→ **Stored records**:
********************
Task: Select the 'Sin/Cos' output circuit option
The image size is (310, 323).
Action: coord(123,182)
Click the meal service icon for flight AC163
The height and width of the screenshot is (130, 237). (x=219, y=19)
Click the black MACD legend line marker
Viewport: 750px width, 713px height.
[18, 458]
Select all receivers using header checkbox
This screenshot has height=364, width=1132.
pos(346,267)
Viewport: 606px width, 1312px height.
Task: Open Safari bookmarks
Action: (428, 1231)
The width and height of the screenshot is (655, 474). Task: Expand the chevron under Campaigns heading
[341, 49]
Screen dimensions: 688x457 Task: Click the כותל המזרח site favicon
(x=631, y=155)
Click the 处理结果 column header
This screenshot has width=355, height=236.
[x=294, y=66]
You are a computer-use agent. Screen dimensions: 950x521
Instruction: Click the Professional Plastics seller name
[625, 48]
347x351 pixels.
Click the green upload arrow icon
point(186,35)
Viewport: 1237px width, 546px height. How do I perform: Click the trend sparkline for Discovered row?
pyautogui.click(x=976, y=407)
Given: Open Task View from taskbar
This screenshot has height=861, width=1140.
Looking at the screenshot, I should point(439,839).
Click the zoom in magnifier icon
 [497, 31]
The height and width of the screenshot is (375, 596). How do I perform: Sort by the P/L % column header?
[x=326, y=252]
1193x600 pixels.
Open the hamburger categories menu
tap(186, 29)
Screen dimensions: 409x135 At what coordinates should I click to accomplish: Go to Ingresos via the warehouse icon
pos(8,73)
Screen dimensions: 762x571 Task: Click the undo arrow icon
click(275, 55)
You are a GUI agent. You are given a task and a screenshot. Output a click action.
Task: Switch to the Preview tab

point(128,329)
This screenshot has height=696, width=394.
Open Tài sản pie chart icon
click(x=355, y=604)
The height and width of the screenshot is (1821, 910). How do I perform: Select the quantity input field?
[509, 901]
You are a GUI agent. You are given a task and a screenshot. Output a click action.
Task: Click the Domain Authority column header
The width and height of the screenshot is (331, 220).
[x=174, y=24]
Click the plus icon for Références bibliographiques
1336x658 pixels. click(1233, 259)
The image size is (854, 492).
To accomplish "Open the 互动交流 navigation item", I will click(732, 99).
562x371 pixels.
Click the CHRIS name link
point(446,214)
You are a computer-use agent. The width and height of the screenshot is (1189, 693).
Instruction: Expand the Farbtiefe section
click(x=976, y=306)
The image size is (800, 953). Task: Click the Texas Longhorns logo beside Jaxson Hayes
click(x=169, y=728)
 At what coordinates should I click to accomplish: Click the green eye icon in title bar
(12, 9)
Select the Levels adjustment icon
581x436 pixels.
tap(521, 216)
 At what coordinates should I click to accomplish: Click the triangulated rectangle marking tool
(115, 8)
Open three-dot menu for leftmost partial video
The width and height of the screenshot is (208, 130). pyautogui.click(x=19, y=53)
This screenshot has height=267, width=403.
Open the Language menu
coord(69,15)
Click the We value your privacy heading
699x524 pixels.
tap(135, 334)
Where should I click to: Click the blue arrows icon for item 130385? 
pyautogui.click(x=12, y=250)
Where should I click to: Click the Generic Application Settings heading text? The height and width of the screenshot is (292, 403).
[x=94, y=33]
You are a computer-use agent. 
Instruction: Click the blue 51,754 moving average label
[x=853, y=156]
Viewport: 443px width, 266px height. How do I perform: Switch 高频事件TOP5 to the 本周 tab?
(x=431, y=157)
********************
→ **WHAT THIS TASK INVOLVES**:
Every record needs to be reproduced exactly, with none skipped.

→ **EXPECTED ANSWER**:
Task: Select the 'Sin/Cos' output circuit option
The image size is (310, 323).
Action: coord(123,182)
Click the meal service icon for flight AC163
The height and width of the screenshot is (130, 237). (x=219, y=19)
Click the black MACD legend line marker
Viewport: 750px width, 713px height.
[18, 458]
Select all receivers using header checkbox
This screenshot has height=364, width=1132.
pos(346,267)
Viewport: 606px width, 1312px height.
Task: Open Safari bookmarks
Action: (428, 1231)
The width and height of the screenshot is (655, 474). Task: Expand the chevron under Campaigns heading
[341, 49]
Screen dimensions: 688x457 Task: Click the כותל המזרח site favicon
(x=631, y=155)
Click the 处理结果 column header
This screenshot has width=355, height=236.
[x=294, y=66]
You are a computer-use agent. Screen dimensions: 950x521
Instruction: Click the Professional Plastics seller name
[625, 48]
347x351 pixels.
Click the green upload arrow icon
point(186,35)
Viewport: 1237px width, 546px height. How do I perform: Click the trend sparkline for Discovered row?
pyautogui.click(x=976, y=407)
Given: Open Task View from taskbar
This screenshot has height=861, width=1140.
Looking at the screenshot, I should point(439,839).
Click the zoom in magnifier icon
 [497, 31]
The height and width of the screenshot is (375, 596). How do I perform: Sort by the P/L % column header?
[x=326, y=252]
1193x600 pixels.
Open the hamburger categories menu
tap(186, 29)
Screen dimensions: 409x135 At what coordinates should I click to accomplish: Go to Ingresos via the warehouse icon
pos(8,73)
Screen dimensions: 762x571 Task: Click the undo arrow icon
click(275, 55)
You are a GUI agent. You are given a task and a screenshot. Output a click action.
Task: Switch to the Preview tab

point(128,329)
This screenshot has height=696, width=394.
Open Tài sản pie chart icon
click(x=355, y=604)
The height and width of the screenshot is (1821, 910). How do I perform: Select the quantity input field?
[509, 901]
You are a GUI agent. You are given a task and a screenshot. Output a click action.
Task: Click the Domain Authority column header
The width and height of the screenshot is (331, 220).
[x=174, y=24]
Click the plus icon for Références bibliographiques
1336x658 pixels. click(1233, 259)
The image size is (854, 492).
To accomplish "Open the 互动交流 navigation item", I will click(732, 99).
562x371 pixels.
Click the CHRIS name link
point(446,214)
You are a computer-use agent. The width and height of the screenshot is (1189, 693).
Instruction: Expand the Farbtiefe section
click(x=976, y=306)
The image size is (800, 953). Task: Click the Texas Longhorns logo beside Jaxson Hayes
click(x=169, y=728)
 At what coordinates should I click to accomplish: Click the green eye icon in title bar
(12, 9)
Select the Levels adjustment icon
581x436 pixels.
tap(521, 216)
 At what coordinates should I click to accomplish: Click the triangulated rectangle marking tool
(115, 8)
Open three-dot menu for leftmost partial video
The width and height of the screenshot is (208, 130). pyautogui.click(x=19, y=53)
This screenshot has height=267, width=403.
Open the Language menu
coord(69,15)
Click the We value your privacy heading
699x524 pixels.
tap(135, 334)
Where should I click to: Click the blue arrows icon for item 130385? 
pyautogui.click(x=12, y=250)
Where should I click to: Click the Generic Application Settings heading text? The height and width of the screenshot is (292, 403).
[x=94, y=33]
You are a computer-use agent. 
Instruction: Click the blue 51,754 moving average label
[x=853, y=156]
Viewport: 443px width, 266px height. How do I perform: Switch 高频事件TOP5 to the 本周 tab?
(x=431, y=157)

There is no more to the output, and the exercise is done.